**Instructions for the task:**
The records follow. Filter them to the lines that hold "height".

**Input data:**
((
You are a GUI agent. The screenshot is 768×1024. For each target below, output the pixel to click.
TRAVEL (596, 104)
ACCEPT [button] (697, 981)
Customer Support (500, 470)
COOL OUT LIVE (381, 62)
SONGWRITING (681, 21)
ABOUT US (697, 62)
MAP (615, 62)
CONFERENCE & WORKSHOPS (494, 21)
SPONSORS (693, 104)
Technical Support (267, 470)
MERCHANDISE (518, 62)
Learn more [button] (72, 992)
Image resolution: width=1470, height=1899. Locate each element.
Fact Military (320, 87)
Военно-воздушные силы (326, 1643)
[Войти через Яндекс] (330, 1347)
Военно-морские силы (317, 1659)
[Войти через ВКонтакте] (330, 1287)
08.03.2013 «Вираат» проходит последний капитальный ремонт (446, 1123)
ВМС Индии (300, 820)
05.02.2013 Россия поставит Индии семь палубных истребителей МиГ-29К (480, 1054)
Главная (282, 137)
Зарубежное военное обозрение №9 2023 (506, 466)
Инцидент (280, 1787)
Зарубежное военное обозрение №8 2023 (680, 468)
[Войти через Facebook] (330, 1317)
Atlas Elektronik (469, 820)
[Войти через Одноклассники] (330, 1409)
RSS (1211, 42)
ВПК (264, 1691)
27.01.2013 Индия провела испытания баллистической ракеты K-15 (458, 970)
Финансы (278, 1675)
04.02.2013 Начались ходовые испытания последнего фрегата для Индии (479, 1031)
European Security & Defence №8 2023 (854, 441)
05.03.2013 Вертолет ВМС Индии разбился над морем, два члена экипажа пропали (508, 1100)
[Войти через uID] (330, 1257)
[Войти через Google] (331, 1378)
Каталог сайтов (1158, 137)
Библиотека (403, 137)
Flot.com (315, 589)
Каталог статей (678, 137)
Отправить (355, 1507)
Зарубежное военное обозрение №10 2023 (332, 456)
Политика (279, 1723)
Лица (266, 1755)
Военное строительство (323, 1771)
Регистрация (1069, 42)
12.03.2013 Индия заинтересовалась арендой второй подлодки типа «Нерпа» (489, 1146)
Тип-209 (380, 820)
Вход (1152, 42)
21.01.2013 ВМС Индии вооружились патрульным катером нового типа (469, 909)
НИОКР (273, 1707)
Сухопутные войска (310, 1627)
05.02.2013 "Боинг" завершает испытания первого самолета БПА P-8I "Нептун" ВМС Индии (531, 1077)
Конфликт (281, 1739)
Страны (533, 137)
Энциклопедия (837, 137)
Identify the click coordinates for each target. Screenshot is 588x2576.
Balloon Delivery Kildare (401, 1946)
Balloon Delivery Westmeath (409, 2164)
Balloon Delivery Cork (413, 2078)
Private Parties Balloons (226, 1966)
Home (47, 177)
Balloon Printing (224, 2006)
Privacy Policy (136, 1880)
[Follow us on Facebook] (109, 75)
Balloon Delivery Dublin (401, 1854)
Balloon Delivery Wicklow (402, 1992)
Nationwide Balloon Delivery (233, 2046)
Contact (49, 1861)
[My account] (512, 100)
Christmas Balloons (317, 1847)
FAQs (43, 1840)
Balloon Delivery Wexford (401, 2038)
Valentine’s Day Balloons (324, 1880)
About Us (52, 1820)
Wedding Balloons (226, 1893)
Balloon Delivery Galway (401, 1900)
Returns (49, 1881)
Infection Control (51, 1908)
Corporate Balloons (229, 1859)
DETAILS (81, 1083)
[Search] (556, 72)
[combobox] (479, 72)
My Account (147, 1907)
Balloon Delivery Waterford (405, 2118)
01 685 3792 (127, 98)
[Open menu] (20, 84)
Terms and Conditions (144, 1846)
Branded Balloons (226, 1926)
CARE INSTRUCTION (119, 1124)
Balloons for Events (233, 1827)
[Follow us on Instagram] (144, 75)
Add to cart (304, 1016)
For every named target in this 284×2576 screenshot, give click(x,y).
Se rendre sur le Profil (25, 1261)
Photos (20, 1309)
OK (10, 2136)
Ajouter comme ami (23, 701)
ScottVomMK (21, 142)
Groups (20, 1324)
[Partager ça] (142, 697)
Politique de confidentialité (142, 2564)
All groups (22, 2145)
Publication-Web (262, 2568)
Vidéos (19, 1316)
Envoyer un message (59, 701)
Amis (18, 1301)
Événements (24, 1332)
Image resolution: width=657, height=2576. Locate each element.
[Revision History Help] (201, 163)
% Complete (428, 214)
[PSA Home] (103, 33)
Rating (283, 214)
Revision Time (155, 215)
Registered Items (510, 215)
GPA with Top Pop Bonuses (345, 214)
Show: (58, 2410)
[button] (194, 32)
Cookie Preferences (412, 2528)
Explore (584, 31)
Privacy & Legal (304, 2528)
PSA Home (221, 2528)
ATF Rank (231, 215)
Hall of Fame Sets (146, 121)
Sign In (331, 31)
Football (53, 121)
))
**Task response:**
Image resolution: width=1470, height=1899. Locate each element.
Image resolution: width=657, height=2576. Locate each element.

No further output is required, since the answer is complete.